Google’s popular photo management utility, Google Photos, which was spun out from Google+ this spring and soon grew to 100 million monthly active users who have uploaded some 50 billion photos, is today getting even more useful. At least for Android users! The company says that an updated version of the app will now help users to free up storage space on their mobile devices by offering them the option to bulk delete photos from their phone.

Related to this, a “downgrade” image quality option will also be made available on the web version of Google Photos to give users who are approaching their Google storage limits an easy way to free up space on their Google account, too.

Thanks to Google’s ability to more deeply integrate its own Photos application on its Android platform, the “Free up Space” option is fairly seamless.

On the Settings screen, you simply tap the new “Free up Space” button in order to begin the process of deleting photos from your phone en masse. To avoid accidental taps, Google says the app will ask you again to confirm that you want to delete your photos.

photos tweet - free up space

In addition, the feature only deletes those photos that have already been backed up online, so you shouldn’t need to worry about inadvertently deleting your only copy of your images.
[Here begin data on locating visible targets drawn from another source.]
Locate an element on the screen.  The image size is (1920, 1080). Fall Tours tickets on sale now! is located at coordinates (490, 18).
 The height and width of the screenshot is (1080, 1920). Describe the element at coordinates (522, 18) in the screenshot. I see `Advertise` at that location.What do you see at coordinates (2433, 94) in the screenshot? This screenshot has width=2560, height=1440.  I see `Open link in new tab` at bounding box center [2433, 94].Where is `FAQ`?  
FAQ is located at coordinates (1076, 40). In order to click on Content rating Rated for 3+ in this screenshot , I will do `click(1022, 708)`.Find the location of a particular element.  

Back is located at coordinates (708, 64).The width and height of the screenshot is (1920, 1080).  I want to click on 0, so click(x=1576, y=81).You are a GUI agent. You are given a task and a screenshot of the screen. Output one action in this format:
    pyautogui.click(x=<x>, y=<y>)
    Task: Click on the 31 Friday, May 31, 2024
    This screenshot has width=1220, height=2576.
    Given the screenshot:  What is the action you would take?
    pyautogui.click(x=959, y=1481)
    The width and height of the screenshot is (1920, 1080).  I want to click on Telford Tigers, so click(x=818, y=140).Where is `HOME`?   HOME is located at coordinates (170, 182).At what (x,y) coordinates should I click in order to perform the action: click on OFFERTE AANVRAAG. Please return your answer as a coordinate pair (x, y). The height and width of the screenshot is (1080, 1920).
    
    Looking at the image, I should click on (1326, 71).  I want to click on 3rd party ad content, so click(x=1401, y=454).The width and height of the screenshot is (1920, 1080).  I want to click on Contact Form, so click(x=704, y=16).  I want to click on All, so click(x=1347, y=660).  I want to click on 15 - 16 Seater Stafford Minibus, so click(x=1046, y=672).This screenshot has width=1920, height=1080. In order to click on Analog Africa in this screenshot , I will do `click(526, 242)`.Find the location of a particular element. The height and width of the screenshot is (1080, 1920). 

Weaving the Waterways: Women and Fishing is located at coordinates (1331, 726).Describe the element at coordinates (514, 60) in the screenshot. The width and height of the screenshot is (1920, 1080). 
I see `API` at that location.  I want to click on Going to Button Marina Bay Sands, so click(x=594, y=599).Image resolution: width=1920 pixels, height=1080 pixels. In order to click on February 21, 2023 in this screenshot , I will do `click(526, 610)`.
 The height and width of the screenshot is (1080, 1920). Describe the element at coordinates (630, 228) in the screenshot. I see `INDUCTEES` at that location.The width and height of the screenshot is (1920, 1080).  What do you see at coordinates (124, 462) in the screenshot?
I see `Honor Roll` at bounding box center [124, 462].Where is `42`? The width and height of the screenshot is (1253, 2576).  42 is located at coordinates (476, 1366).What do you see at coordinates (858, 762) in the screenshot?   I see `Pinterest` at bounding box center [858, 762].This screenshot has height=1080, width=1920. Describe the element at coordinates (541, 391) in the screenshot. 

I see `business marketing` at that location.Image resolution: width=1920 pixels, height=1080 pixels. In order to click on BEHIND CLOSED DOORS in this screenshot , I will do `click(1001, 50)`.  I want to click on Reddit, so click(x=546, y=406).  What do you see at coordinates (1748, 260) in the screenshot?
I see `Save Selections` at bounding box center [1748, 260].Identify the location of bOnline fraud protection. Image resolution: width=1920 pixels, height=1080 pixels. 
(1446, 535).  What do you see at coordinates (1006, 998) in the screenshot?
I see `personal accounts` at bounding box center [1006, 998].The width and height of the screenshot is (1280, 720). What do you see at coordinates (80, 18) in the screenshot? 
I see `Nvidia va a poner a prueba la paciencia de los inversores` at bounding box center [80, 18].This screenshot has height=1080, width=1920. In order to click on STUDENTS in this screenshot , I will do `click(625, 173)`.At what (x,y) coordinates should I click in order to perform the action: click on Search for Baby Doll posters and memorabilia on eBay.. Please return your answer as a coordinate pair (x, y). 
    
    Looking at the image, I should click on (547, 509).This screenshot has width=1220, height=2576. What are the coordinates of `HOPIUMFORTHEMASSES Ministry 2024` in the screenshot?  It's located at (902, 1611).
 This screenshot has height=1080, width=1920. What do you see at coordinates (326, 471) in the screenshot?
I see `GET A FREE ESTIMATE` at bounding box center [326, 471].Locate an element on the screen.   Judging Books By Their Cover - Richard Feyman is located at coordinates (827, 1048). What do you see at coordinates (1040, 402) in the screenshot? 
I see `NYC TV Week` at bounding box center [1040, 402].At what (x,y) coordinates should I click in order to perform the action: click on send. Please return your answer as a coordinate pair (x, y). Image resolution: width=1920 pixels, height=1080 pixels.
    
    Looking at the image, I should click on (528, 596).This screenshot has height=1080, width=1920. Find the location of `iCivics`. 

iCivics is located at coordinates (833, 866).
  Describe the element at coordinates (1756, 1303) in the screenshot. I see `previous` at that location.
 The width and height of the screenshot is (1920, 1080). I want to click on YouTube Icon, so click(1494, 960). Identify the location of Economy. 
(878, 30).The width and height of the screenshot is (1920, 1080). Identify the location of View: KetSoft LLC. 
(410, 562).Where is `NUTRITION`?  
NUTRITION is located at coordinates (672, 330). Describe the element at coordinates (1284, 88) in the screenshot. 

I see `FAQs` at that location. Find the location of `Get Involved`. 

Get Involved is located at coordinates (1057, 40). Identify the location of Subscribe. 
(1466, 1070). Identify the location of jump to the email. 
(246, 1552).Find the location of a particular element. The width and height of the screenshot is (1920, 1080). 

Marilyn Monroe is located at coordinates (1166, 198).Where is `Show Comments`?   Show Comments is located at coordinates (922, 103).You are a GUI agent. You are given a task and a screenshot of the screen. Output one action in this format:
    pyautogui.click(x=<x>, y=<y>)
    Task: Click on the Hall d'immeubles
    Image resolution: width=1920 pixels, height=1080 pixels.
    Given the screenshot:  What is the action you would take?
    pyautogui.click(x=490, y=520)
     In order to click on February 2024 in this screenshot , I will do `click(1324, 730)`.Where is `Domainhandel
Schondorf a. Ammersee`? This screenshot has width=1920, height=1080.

To highlight this feature’s arrival, Google Photos is also introducing a new “Assistant” card. Assistants are those automated features in the Photos app that do things for you – like turning your photo sets into animated GIF-like images, for example, or building montages.

The new Assistant will alert users to delete photos when it detects you’re nearing your storage limit on your device, says Google. This feature is only enabled for those who back up photos in Original or High Quality.

Along with the release of the “Free Up Space” option, Android users will also receive a fix that will allow them to delete photos from certain SD-card-enabled devices. (A bug was preventing this from happening, and this has now been addressed, says Google).

The other big update is arriving on Google Photos on the web on Wednesday and is aimed at helping users better control how they’re using their storage space on Google’s cloud service. If you had previously been uploading your photos in “Original” quality (meaning, large files in full resolution), you’ll be able to change that to “High” quality to save space. High-quality files don’t count against your Google storage quota.

If you changed your mind about needing the full-resolution images, you’ll now be able to click a new “Recover Storage” option on the web that will then automatically downgrade your photos for you.

The updates are rolling out now to Google Photos on Android and tomorrow, on the web, but iOS users do not yet have the same “Free up Space” option. That means they’ll have to manually delete their photos following a Google Photos backup for the time being, or use one of the numerous apps aimed at helping you reclaim space on your iPhone. Google tells us, however, that similar features are arriving on iOS soon.

Update: The Assistant card now shows for both high quality and original quality photos. The post has been corrected to reflect this.